▶ Objective 1
Using the dance essay, explain why many arts organizations have adopted a cookie cutter mentality for creating art.
▶ Objective 2
Write out the part of the dance essay from "The essentials have" to "we still marvel.", word for word.
▶ Objective 3
Continue the dance essay from its final sentence.

▶ Quoted text

* begin *

By Walter Rutledge
The curtain rises, the music begins and the lighting illuminates the space directly in front of us. Within seconds movement begins to soothe the rush of anticipation. Be it a group, duet or solo the number of people is not important; there in the dark the human form carves away the negative space, the nothingness, to create a conversation.
The essentials have not changed since people gathered together around a fire and danced in celebration to the gods. It is the art of storytelling, of bringing the extraordinary to the lives of those who have chosen not to fly. This was the birth of myths and legends; and despite all of the present day technological marvels, as we sit in the dark passively participating in the extraordinary we still marvel.
Dwindling financial resources have literally clipped the wings of many arts organizations, forcing them to adopt a cookie cutter mentality for creating art on deadline. This approach has often been to the determent of the art form, producing less than memorable works. The Harlem Dance Works Project 2.0 is taking an old world approach of nurturing and developing art.

* end *

▶ Supplied data
* begin *

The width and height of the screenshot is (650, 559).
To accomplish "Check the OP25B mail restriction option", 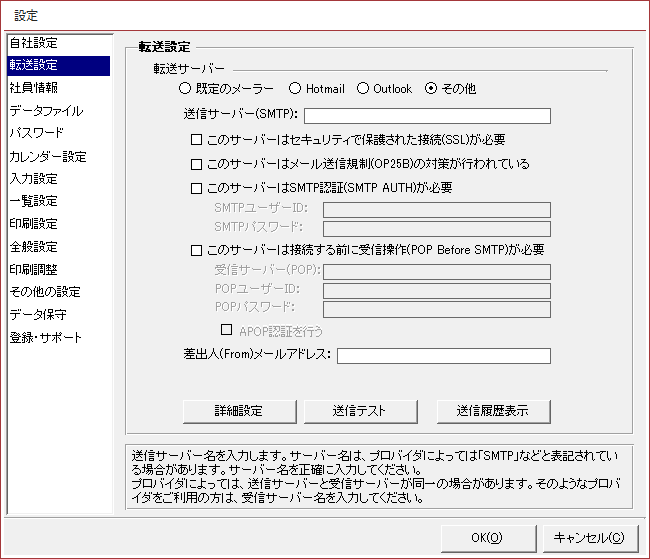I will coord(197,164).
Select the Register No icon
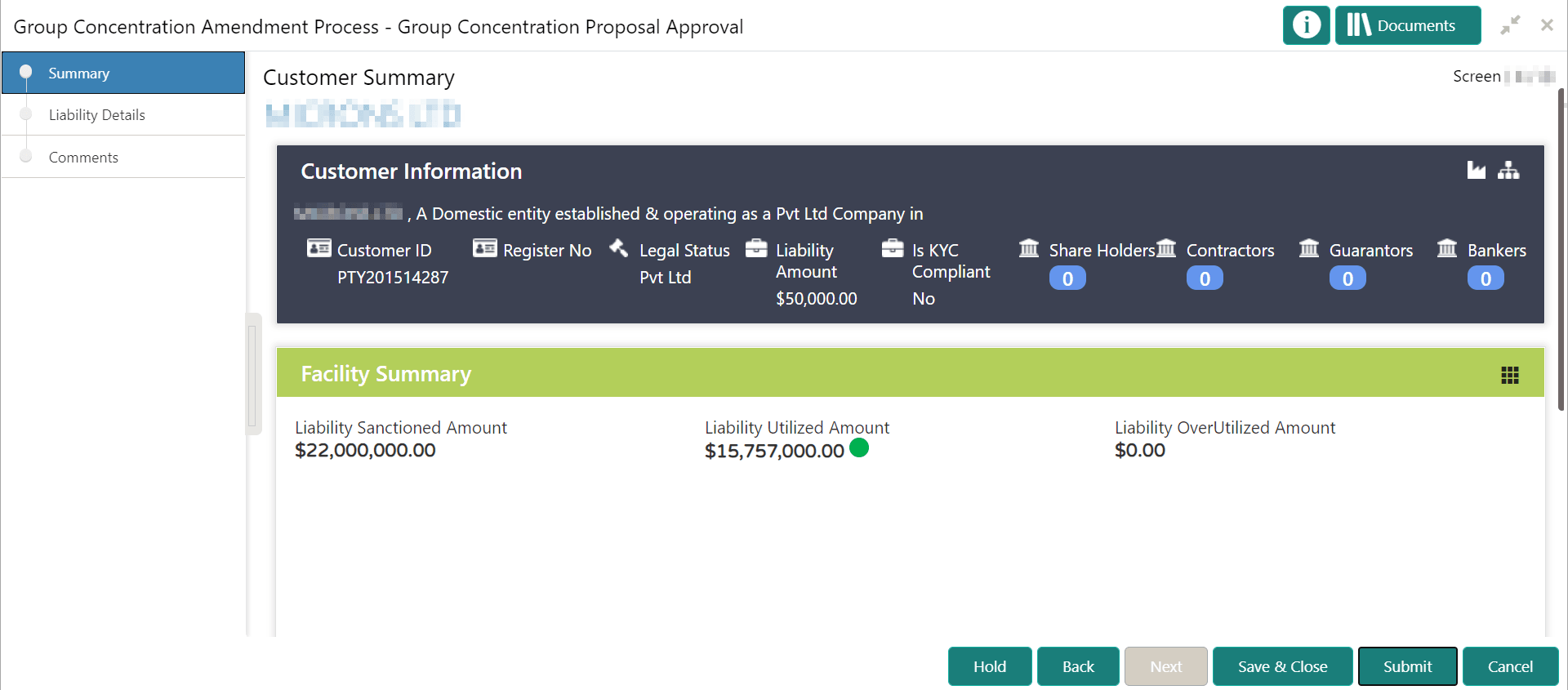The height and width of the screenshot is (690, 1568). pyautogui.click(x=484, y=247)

* end *
* begin *

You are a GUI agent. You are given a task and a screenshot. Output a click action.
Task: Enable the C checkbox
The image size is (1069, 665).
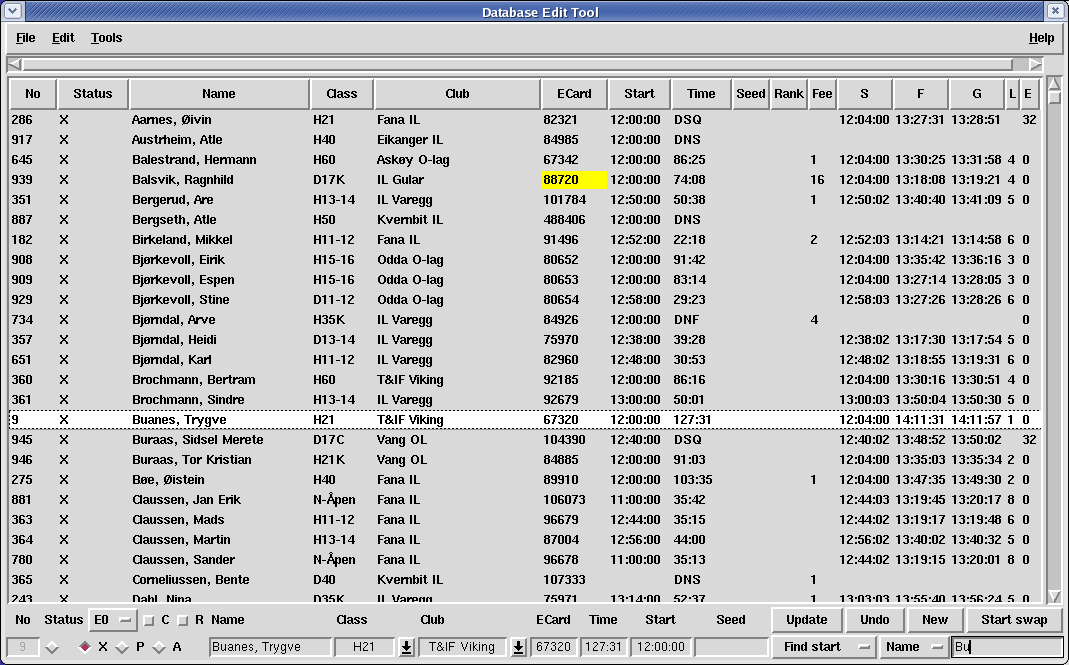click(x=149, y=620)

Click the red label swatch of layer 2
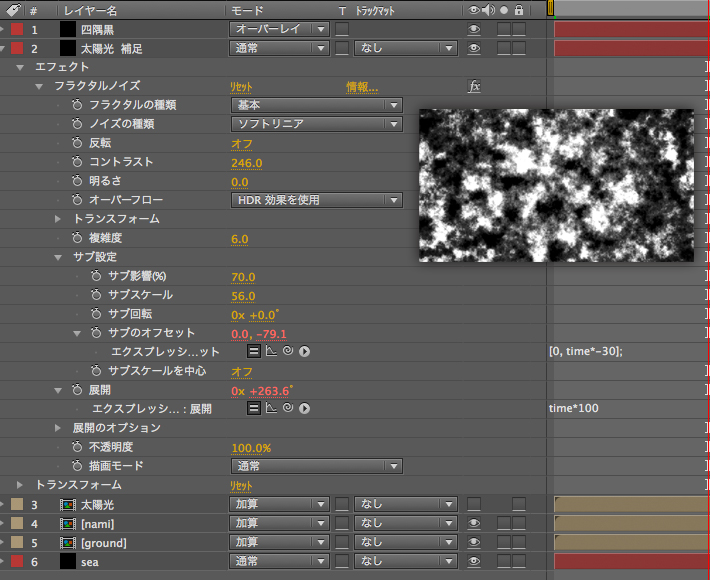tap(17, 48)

* end *

▶ Output 1
Dwindling financial resources have clipped the wings of many arts organizations, forcing them to adopt a cookie cutter mentality for creating art on deadline. The essay adds that this approach has often harmed the art form and produced less than memorable works.

▶ Output 2
The essentials have not changed since people gathered together around a fire and danced in celebration to the gods. It is the art of storytelling, of bringing the extraordinary to the lives of those who have chosen not to fly. This was the birth of myths and legends; and despite all of the present day technological marvels, as we sit in the dark passively participating in the extraordinary we still marvel.

▶ Output 3
Creating art is a personal and almost private experience, but paradoxically the goal of this journey is to share the completed work with the public. The Harlem Dance Works 2.0 Project is providing an opportunity for the public to experience the process of creation. One of the goals is to develop new, well-crafted choreography for the Dance Theatre of Harlem’s 2013 return.
This is the second series offered by Dance Theatre of Harlem. In the initial series three choreographers shared their creative process, one each week and on the fourth week all of the works were presented. This time the choreographic team of Thaddeus Davis and Tanya Wideman will share their creative process for the entire four-week series.
The idea of a choreographic collaborative is a very interesting concept at best. Interdisciplinary collaborations have driven the arts for centuries. Musicians, artists, dancers, and choreographers have joined forces to create some of the most endearing works; but two choreographers working on the same work could be compared to two chefs in the same kitchen- a recipe for disaster.
This husband and wife duo has developed away to not only share in the process, but to compliment each other’s creativity. Davis and Wideman have a very symbiotic choreographic relationship. They have developed a dance vocabulary and style of working which is process-driven. Constructing, deconstructing, editing, and problem solving are very important to these dance makers.
On April 7th Artistic Director Virginia Johnson explained to the audience these were basically movement studies and that the finally work would be very different. The number of dancers, length, and the choreographic intent would probably all change. When the actual work is mounted on Dance Theatre of Harlem it will also feature an original score.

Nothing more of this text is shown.